Asiento mientras parpadeo rápido varias veces. Tengo la garganta cerrada por un desborde de ansiedad. Ni siquiera entiendo por qué algo tan trivial me afecta así. ¿Son estas emociones de verdad mías? Nunca he sido una persona que lloriquea sin razón. No me altero fácilmente. ¿Por qué, entonces, reacciono de esta manera? Intento calmarme respirando profundo, pero la opresión en mi pecho no se va. Mi boca se curva hacia abajo y cierro los ojos. Lágrimas brotan sin permiso.
Al presenciar mi sufrimiento, la señora deja de tocar mi hombro. Toma mi mano izquierda entre la suya y la aprieta con ternura. Justo en ese momento, una fuerte onda de calor me recorre. Percibo electricidad moviéndose a través de mí, pero no me hace daño, sino todo lo contrario. Es como si hubiera recibido una descarga de energía que me revitaliza. La angustia desaparece por completo. Por desgracia, la sensación de bienestar se desvanece enseguida.
—¡Ah!
La mujer libera un chillido agudo. Aparta su mano de la mía como si el contacto conmigo la quemara. Pone los ojos en blanco, se estremece y luego se queda inmóvil. Mis gritos de pánico se quedan atorados en mi cuello. ¿¡Qué pasó, qué hice!? Levanto mi palma para mirarla y descubro que la cicatriz roja en esta emite luz. Niego con la cabeza y me cubro la marca con mi otra mano. ¡No sé qué hacer!
—Gildestrale, por favor, guíame —susurro con los ojos cerrados.
Tras un instante en silencio, separo mis palmas y abro los ojos despacio. Mi corazón se acelera cuando veo que resplandor se ha ido. Sin más tiempo que perder, acerco mis dedos al cuello de la señora. Necesito comprobar si sigue con vida. Es lo primero que hacía en el campo de batalla cuando auxiliaba compañeros caídos.
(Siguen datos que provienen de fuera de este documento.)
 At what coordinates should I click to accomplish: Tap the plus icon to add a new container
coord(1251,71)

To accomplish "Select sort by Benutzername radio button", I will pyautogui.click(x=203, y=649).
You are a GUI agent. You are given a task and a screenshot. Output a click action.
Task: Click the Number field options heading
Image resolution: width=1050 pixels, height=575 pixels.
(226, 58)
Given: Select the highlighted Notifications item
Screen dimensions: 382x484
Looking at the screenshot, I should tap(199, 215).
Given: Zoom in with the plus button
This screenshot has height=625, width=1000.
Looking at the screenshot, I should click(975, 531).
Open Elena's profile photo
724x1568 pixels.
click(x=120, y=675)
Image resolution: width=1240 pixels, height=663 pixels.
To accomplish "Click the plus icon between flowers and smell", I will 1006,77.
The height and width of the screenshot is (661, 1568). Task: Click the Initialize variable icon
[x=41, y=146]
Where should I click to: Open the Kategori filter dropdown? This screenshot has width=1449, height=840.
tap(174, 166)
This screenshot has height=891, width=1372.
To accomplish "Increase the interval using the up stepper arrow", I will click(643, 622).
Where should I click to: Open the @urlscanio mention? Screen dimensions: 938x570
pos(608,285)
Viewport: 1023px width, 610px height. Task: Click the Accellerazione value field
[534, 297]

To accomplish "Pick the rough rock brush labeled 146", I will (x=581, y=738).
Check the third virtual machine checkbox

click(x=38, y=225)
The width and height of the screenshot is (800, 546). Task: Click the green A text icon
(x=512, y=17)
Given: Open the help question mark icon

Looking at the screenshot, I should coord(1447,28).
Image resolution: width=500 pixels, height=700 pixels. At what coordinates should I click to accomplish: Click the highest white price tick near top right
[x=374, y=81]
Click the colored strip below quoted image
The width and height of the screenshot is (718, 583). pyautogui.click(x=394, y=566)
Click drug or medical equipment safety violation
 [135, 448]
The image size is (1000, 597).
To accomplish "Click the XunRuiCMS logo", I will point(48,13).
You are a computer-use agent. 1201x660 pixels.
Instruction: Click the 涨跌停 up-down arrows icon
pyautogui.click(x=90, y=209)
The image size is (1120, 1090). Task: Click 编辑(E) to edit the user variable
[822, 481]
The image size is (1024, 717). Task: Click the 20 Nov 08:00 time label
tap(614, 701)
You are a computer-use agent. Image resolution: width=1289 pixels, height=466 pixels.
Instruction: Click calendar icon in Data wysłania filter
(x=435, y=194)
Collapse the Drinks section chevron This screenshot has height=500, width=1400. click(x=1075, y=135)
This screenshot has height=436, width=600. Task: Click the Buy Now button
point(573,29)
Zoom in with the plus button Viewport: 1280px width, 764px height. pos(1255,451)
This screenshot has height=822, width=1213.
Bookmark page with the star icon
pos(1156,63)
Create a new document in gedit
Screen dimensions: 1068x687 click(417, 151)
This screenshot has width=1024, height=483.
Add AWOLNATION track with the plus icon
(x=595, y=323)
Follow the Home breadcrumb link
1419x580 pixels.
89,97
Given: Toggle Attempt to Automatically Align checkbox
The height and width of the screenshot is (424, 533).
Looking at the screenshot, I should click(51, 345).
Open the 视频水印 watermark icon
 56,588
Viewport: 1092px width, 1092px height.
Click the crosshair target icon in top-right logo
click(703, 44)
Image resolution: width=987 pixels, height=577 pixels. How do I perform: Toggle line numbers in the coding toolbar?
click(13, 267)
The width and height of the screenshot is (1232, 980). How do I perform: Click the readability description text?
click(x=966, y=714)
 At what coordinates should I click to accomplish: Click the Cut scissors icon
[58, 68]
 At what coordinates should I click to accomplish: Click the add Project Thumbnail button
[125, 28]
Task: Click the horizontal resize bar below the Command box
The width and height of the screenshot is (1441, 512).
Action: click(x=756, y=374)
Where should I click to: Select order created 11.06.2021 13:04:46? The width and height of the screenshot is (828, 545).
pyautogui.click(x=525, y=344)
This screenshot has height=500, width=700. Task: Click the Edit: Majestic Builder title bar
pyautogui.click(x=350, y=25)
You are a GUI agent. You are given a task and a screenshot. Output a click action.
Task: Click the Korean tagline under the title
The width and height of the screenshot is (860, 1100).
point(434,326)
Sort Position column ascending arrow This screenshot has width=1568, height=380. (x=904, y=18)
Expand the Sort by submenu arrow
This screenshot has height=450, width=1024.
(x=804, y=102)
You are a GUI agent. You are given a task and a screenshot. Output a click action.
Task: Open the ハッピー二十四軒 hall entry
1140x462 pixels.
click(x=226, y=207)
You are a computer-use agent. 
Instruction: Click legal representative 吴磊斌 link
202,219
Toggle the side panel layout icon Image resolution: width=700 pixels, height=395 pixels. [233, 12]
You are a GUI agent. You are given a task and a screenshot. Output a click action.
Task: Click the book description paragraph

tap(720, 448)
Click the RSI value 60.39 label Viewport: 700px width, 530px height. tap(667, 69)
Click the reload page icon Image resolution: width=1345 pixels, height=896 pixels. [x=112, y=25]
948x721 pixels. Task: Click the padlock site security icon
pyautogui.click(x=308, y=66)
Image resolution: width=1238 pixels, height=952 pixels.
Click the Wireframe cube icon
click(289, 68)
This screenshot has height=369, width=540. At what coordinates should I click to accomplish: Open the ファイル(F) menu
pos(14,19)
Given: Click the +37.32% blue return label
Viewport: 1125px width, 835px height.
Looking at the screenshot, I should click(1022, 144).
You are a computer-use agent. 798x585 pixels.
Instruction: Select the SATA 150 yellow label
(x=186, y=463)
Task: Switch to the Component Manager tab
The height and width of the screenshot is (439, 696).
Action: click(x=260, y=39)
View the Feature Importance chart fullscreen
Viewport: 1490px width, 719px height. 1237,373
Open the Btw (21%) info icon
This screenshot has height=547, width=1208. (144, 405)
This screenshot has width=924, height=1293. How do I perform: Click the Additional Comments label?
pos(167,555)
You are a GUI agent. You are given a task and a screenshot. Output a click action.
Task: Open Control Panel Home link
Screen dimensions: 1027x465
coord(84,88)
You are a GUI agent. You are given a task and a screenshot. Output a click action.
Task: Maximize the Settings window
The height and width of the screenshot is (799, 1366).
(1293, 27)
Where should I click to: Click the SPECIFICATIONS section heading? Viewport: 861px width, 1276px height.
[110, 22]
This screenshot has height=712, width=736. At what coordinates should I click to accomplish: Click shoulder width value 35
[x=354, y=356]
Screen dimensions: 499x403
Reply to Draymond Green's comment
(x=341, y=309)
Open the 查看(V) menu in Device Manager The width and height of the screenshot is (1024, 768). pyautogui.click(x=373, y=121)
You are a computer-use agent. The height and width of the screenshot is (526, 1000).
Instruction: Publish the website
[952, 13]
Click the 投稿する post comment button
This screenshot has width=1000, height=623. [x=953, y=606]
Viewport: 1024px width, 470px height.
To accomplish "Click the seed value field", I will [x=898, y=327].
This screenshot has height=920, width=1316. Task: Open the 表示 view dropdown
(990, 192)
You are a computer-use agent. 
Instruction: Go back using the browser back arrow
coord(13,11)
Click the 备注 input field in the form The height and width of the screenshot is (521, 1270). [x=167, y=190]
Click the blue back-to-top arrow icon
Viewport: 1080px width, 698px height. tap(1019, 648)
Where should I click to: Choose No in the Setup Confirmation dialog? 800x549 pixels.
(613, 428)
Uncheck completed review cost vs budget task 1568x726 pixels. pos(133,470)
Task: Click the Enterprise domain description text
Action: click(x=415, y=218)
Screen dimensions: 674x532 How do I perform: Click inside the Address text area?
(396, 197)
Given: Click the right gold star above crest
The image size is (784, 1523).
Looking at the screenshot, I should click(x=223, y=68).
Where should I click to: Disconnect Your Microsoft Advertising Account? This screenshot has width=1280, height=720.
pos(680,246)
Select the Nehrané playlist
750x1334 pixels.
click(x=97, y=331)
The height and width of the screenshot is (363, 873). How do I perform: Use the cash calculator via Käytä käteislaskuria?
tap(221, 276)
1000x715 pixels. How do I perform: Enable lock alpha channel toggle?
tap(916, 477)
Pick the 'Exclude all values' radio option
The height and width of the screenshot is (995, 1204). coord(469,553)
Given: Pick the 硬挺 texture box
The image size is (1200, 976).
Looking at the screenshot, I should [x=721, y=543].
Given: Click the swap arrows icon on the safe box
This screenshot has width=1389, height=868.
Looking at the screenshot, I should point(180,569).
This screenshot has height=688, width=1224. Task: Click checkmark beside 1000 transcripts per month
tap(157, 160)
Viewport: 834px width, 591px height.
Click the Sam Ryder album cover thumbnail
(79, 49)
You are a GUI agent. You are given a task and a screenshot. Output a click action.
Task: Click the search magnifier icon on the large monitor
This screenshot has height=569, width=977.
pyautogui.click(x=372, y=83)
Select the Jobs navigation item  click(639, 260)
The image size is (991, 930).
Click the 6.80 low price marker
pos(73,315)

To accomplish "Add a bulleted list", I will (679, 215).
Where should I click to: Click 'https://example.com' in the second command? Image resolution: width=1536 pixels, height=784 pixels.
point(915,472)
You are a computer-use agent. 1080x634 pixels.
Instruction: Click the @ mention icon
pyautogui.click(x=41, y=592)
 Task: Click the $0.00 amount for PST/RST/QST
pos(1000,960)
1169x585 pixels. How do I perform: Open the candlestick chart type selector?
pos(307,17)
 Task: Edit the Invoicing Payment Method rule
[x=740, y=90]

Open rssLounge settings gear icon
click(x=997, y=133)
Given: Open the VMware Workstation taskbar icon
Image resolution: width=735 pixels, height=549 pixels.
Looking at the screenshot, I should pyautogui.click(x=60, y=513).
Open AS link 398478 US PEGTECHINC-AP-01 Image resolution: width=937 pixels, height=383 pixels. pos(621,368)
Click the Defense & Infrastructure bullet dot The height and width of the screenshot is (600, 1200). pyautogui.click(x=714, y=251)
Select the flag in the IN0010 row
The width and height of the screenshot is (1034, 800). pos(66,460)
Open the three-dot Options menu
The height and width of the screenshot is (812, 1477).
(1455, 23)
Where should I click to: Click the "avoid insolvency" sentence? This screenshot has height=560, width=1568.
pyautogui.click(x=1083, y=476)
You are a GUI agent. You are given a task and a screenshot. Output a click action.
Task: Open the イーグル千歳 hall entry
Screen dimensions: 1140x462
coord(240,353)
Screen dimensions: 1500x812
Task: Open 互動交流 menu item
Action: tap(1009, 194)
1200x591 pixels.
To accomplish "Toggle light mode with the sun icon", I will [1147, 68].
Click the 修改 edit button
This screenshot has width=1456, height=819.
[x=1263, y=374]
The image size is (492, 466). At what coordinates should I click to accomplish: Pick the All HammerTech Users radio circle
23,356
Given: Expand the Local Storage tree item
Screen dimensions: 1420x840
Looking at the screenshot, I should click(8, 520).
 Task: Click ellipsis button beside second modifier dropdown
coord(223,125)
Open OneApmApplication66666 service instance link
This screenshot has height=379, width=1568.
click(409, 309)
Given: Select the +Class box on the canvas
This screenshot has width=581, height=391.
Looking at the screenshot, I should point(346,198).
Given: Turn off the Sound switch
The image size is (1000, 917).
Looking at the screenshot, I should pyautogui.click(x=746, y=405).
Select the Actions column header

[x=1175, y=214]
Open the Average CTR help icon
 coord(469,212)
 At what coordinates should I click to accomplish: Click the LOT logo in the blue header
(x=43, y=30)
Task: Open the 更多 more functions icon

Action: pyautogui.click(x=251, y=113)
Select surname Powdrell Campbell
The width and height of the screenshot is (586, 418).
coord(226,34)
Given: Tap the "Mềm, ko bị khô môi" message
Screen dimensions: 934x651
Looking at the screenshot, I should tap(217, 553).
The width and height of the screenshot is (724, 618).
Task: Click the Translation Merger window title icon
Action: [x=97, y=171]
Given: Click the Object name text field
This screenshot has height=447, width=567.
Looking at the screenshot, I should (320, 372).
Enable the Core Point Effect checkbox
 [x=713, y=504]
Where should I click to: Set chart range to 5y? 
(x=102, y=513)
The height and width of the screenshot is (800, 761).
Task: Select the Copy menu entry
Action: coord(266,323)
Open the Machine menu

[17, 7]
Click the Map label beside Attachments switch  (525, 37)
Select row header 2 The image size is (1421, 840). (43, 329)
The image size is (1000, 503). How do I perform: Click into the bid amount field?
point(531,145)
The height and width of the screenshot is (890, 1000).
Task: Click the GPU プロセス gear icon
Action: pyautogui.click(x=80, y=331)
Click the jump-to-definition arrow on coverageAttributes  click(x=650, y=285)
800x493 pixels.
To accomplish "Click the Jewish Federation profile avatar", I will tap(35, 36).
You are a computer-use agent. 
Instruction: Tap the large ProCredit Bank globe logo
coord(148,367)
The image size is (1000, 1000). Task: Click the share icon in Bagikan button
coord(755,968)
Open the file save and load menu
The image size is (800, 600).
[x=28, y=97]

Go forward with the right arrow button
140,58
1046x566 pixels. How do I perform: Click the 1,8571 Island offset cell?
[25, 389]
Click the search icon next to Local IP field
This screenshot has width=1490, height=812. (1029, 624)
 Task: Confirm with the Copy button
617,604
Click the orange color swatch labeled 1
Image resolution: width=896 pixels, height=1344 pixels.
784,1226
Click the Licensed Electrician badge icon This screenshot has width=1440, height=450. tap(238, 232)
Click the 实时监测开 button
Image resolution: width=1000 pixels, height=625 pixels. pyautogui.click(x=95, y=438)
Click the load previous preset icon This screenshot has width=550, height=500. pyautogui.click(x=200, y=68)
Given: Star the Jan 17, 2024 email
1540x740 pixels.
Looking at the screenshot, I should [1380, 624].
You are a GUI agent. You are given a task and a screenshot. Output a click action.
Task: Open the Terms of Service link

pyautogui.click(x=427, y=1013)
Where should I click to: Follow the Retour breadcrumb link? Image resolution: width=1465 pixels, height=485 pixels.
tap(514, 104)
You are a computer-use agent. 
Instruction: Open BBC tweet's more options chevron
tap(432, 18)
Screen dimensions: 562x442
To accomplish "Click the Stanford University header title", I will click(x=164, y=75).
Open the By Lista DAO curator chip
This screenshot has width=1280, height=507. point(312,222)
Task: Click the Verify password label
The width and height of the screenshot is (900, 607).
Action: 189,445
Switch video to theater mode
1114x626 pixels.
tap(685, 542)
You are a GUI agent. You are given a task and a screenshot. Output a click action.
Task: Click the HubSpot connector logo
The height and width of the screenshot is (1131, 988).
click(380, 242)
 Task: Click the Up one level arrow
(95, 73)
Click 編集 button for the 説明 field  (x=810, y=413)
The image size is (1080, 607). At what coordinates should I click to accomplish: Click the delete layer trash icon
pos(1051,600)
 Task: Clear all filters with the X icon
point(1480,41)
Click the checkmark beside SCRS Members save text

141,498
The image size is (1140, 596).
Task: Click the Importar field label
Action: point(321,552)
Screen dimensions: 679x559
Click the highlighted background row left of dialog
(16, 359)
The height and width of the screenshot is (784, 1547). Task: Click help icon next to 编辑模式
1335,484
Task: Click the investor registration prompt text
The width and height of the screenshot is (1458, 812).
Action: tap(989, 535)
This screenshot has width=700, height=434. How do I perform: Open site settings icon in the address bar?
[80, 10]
En cuanto mis dedos presionan la arteria carótida, el movimiento rítmico de los latidos de ella me quita un peso de encima. Si aún tiene pulso, hay esperanza.
—Oli, ¿qué sucede?
La voz débil y algo enlentecida de la mujer me toma por sorpresa. Disimulo mi pequeño salto involuntario con algo de tos falsa. Eso me da tiempo de pensar un poco. Luego de carraspear, me esfuerzo por relajar los músculos de mi cara. No quiero lucir nerviosa al hablar.
—Tomaste una siesta —afirmo mientras sonrío con timidez.
—¿Una siesta? —pregunta ella, arrugando la frente.
—Te quedaste dormida de pronto.
—¿Qué? ¡Ay, no! ¿En serio?
—Sí.
—Me urge un café, entonces.
Acto seguido, la señora se quita el cinturón. Se da media vuelta y se estira para alcanzar un cilindro metálico que está en los asientos de atrás. Al abrirlo, mi nariz reconoce el agradable olor del líquido en su interior. Probar el café por primera vez hace un par de días fue una experiencia increíble. Ojalá existiera algo con un sabor y un aroma tan deliciosos como los de esta bebida en Mánesvart.
Mientras ella bebe, me quedo en silencio. Me siento mal por no poder contarle lo que en realidad ocurrió, pero lo que le dije no es del todo una mentira. Perder la consciencia es similar a quedarse dormido. El problema es que, aun si se lo describiera todo con lujo de detalles, no sabría explicarle por qué pasó. No fue algo que yo quería que pasara. La única certeza que tengo ahora es que debo cubrir las marcas en mis palmas. Cosas inesperadas suceden cuando me toman las manos. Hasta que no conozca toda la verdad acerca de mí misma, haré lo posible por no exponer a otros al peligro. Hacerles daño a los demás es lo último que desearía.